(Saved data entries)
"""

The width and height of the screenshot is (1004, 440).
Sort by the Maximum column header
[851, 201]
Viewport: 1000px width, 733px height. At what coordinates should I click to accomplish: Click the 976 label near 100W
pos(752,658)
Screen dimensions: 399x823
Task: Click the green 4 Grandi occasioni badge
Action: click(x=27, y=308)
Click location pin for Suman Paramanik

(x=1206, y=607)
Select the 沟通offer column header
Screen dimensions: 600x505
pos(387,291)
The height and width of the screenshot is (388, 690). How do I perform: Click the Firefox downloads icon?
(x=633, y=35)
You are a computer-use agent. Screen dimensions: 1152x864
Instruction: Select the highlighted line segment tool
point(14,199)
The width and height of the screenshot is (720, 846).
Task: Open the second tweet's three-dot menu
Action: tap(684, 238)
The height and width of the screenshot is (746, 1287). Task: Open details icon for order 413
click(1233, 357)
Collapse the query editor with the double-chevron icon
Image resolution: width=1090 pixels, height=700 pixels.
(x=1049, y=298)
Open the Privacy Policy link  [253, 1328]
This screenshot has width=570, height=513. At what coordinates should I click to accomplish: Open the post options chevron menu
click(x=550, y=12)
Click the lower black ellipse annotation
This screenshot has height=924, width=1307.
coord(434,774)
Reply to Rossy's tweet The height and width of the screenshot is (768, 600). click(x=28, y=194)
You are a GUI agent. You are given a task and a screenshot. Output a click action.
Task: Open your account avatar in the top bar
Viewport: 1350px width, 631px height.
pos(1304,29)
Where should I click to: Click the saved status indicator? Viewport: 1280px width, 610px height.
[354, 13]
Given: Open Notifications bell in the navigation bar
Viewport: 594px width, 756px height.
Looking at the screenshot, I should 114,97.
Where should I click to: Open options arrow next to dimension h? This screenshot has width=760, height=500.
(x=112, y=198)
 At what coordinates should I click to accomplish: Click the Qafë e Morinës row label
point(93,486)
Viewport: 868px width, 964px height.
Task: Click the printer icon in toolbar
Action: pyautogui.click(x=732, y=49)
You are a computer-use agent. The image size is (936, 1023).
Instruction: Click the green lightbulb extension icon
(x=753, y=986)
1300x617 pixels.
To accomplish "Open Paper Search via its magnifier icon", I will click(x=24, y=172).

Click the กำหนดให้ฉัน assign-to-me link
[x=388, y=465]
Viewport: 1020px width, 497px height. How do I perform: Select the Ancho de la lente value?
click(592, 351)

"""

> _Problem requirements_: Starting from the first line above, copy the data through to the last line exactly.

> _Answer to the problem_:
The width and height of the screenshot is (1004, 440).
Sort by the Maximum column header
[851, 201]
Viewport: 1000px width, 733px height. At what coordinates should I click to accomplish: Click the 976 label near 100W
pos(752,658)
Screen dimensions: 399x823
Task: Click the green 4 Grandi occasioni badge
Action: click(x=27, y=308)
Click location pin for Suman Paramanik

(x=1206, y=607)
Select the 沟通offer column header
Screen dimensions: 600x505
pos(387,291)
The height and width of the screenshot is (388, 690). How do I perform: Click the Firefox downloads icon?
(x=633, y=35)
You are a computer-use agent. Screen dimensions: 1152x864
Instruction: Select the highlighted line segment tool
point(14,199)
The width and height of the screenshot is (720, 846).
Task: Open the second tweet's three-dot menu
Action: tap(684, 238)
The height and width of the screenshot is (746, 1287). Task: Open details icon for order 413
click(1233, 357)
Collapse the query editor with the double-chevron icon
Image resolution: width=1090 pixels, height=700 pixels.
(x=1049, y=298)
Open the Privacy Policy link  [253, 1328]
This screenshot has width=570, height=513. At what coordinates should I click to accomplish: Open the post options chevron menu
click(x=550, y=12)
Click the lower black ellipse annotation
This screenshot has height=924, width=1307.
coord(434,774)
Reply to Rossy's tweet The height and width of the screenshot is (768, 600). click(x=28, y=194)
You are a GUI agent. You are given a task and a screenshot. Output a click action.
Task: Open your account avatar in the top bar
Viewport: 1350px width, 631px height.
pos(1304,29)
Where should I click to: Click the saved status indicator? Viewport: 1280px width, 610px height.
[354, 13]
Given: Open Notifications bell in the navigation bar
Viewport: 594px width, 756px height.
Looking at the screenshot, I should 114,97.
Where should I click to: Open options arrow next to dimension h? This screenshot has width=760, height=500.
(x=112, y=198)
 At what coordinates should I click to accomplish: Click the Qafë e Morinës row label
point(93,486)
Viewport: 868px width, 964px height.
Task: Click the printer icon in toolbar
Action: pyautogui.click(x=732, y=49)
You are a computer-use agent. The image size is (936, 1023).
Instruction: Click the green lightbulb extension icon
(x=753, y=986)
1300x617 pixels.
To accomplish "Open Paper Search via its magnifier icon", I will click(x=24, y=172).

Click the กำหนดให้ฉัน assign-to-me link
[x=388, y=465]
Viewport: 1020px width, 497px height. How do I perform: Select the Ancho de la lente value?
click(592, 351)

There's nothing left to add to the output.